I let him be and make a mental list of what I need to do on my phone or laptop in case cell service goes out again. I need to make a few calls so Anita and Asher won’t worry. And I should make sure all my devices are fully charged in case his propane runs out before the tow truck arrives.

I suppose I’m not the one who needs to worry about it though. He did claim we’d have enough for another day or two. I should be long gone if and when he does lose power. It makes me wonder if he’d pack up and go back to Calloway Creek. Or is the thought of going back to his hometown so daunting he’d rather freeze to death in some remote cabin?

I focus on the back of his head. Who is this guy?

~ ~ ~

The wind has picked up and snow is starting to fall again as we approach his cabin.

My stomach starts to rumble as we walk through the front door, but my feet take priority. I peel off my wet socks and lay them by the fire—soon to be our only heat source. “If you really think you might lose power, we should start eating anything that might spoil. Mind if I whip up some brunch?”

He puts the backpack on the floor and removes his coat. “Have at it. I’m going to take that cold shower now.”

Without thinking about it, my eyes go directly to his crotch. Then my face heats up and I quickly look away when I realize I’ve misread the situation and am a total idiot.

“As if,” I think he says under his breath as he heads toward the bathroom.

I stare after him. What the hell is that supposed to mean? An eyebrow raises. O oooooooh, maybe he’s gay . That has to be it. Because come on, single guy in a remote cabin stranded with a pretty girl he’s just saved from certain demise? That’s got hot one-night stand written all over it.

And for the umpteenth time today, I find I’m practically drooling over the gorgeous puzzle of a hermit who is, at this very moment, getting naked and wet in the shower.

I scold myself when I hear my own audible sigh. I should definitely not be thinking about who may or may not remove the cobwebs between my legs at a time when my best friend’s funeral is being planned.

Damn, woman, get a grip . I need to call Anita. I put her on speaker as I dice up vegetables and reheat his leftover steak from last night.

After I update Anita, check in on Charlie, and reassure him I’ll be there as soon as possible, I call Asher.

“Good news, I hope?” he asks.

“Sorry, no. I’m stuck here until tomorrow.
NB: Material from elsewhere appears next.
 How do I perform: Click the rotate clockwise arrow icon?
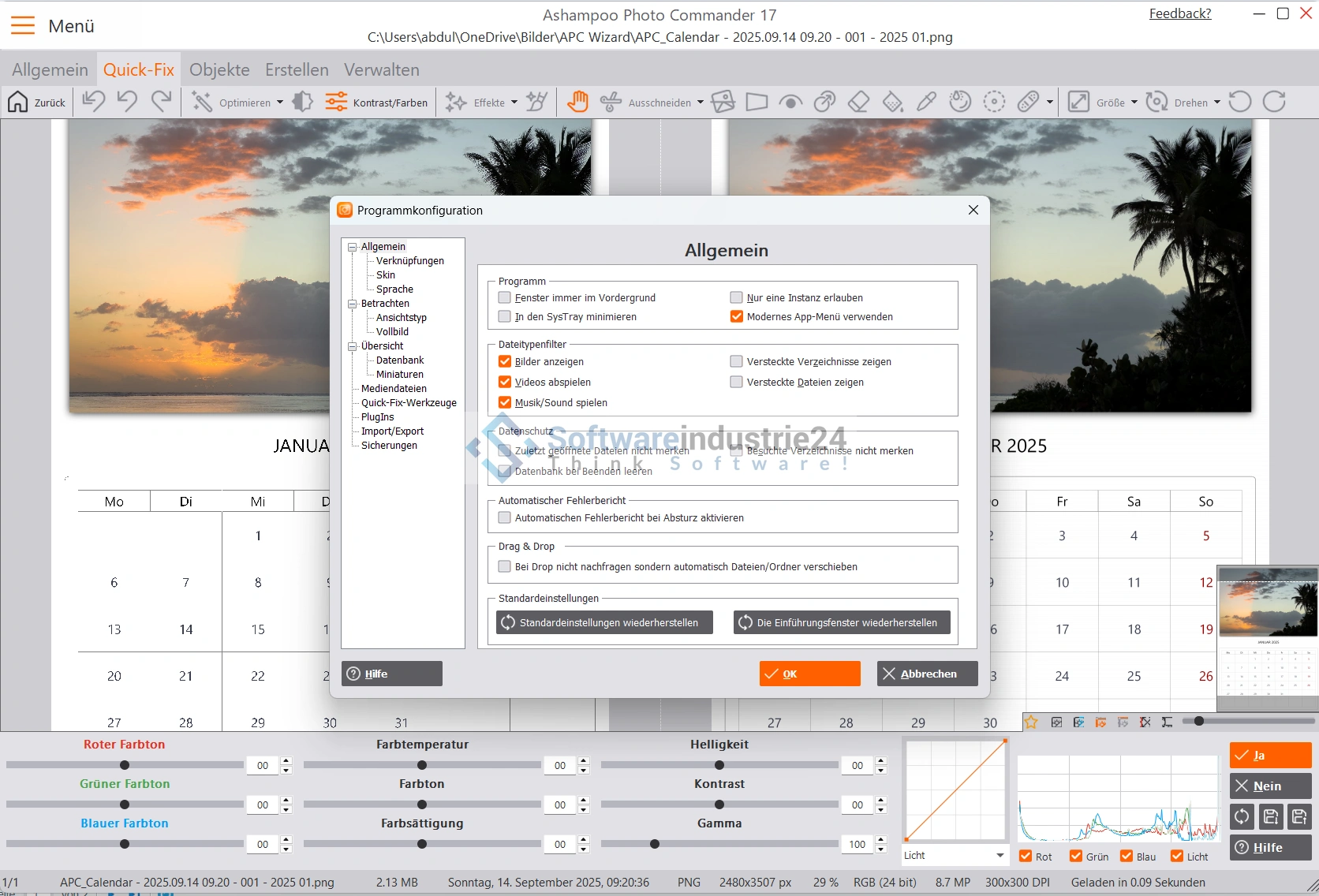[x=1274, y=102]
There’s a lot of snow and limited resources. Getting a plow or a tow truck all the way out here is not high on their list of priorities. And it’s snowing again.”

“Jesus.”

“What is it?”

“I’m looking at a weather map right now. Marti, it’s not looking good. If you’re in as remote a place as you say, it could be more than just another day. They’re calling for a blizzard. Up to two more feet of snow. It’s all over the news. Holy shit.”
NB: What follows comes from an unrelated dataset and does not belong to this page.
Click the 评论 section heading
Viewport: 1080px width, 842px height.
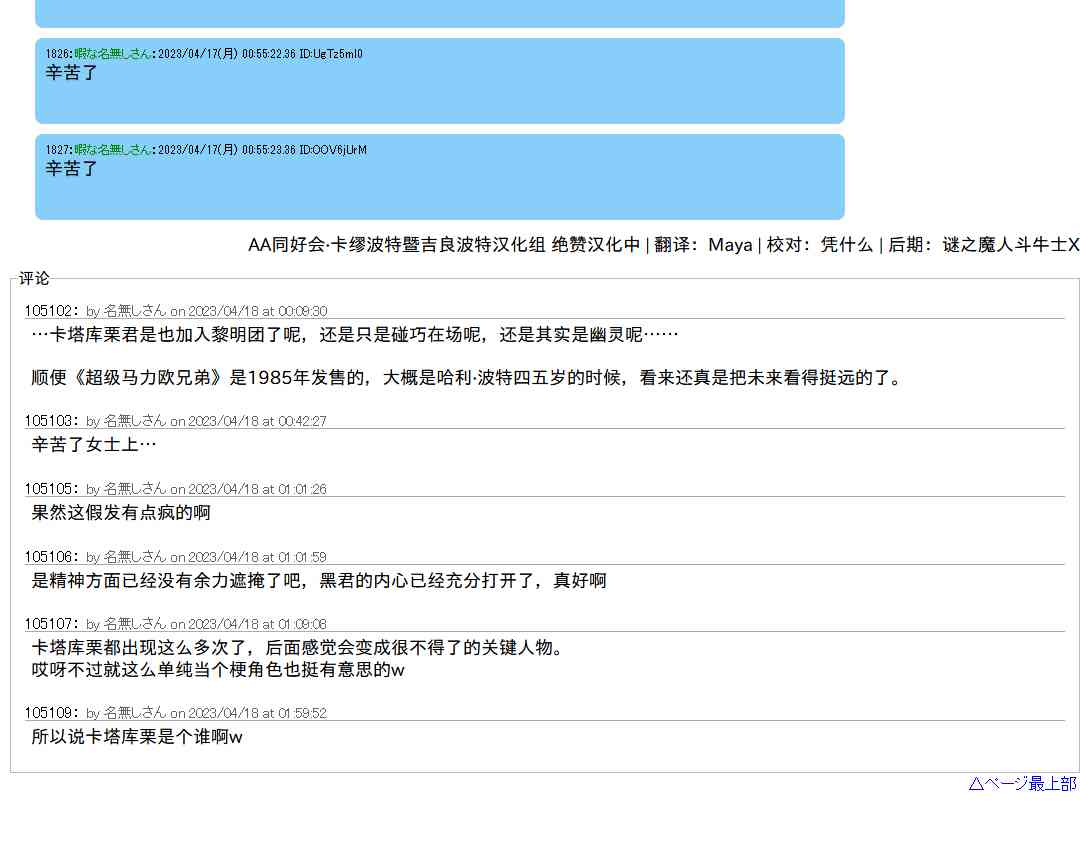[34, 278]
“What?” I pull up the weather on my phone and stare at the large purple blob coming this way. Purple. That’s worse than red. I sit heavily on one of the kitchen chairs. “Asher, he’s almost out of propane.”

“What are you talking about?”

“His cabin.” I sigh heavily. “It runs on propane. His delivery got pushed back due to the snow. If the weather gets as bad as forecasted, it may be delayed by a long time. He’s going to lose power. And I’m… oh, God, Asher, I’m stuck here.”

“Charge your phone and your backup charger. You have one of those, right? Call the authorities and let them know you’re almost out of propane. That should move you up the list. I’m looking at plane tickets now and I’ll—”

I look down at my phone. The call dropped. Zero bars.

My head slumps forward. How is this my life right now?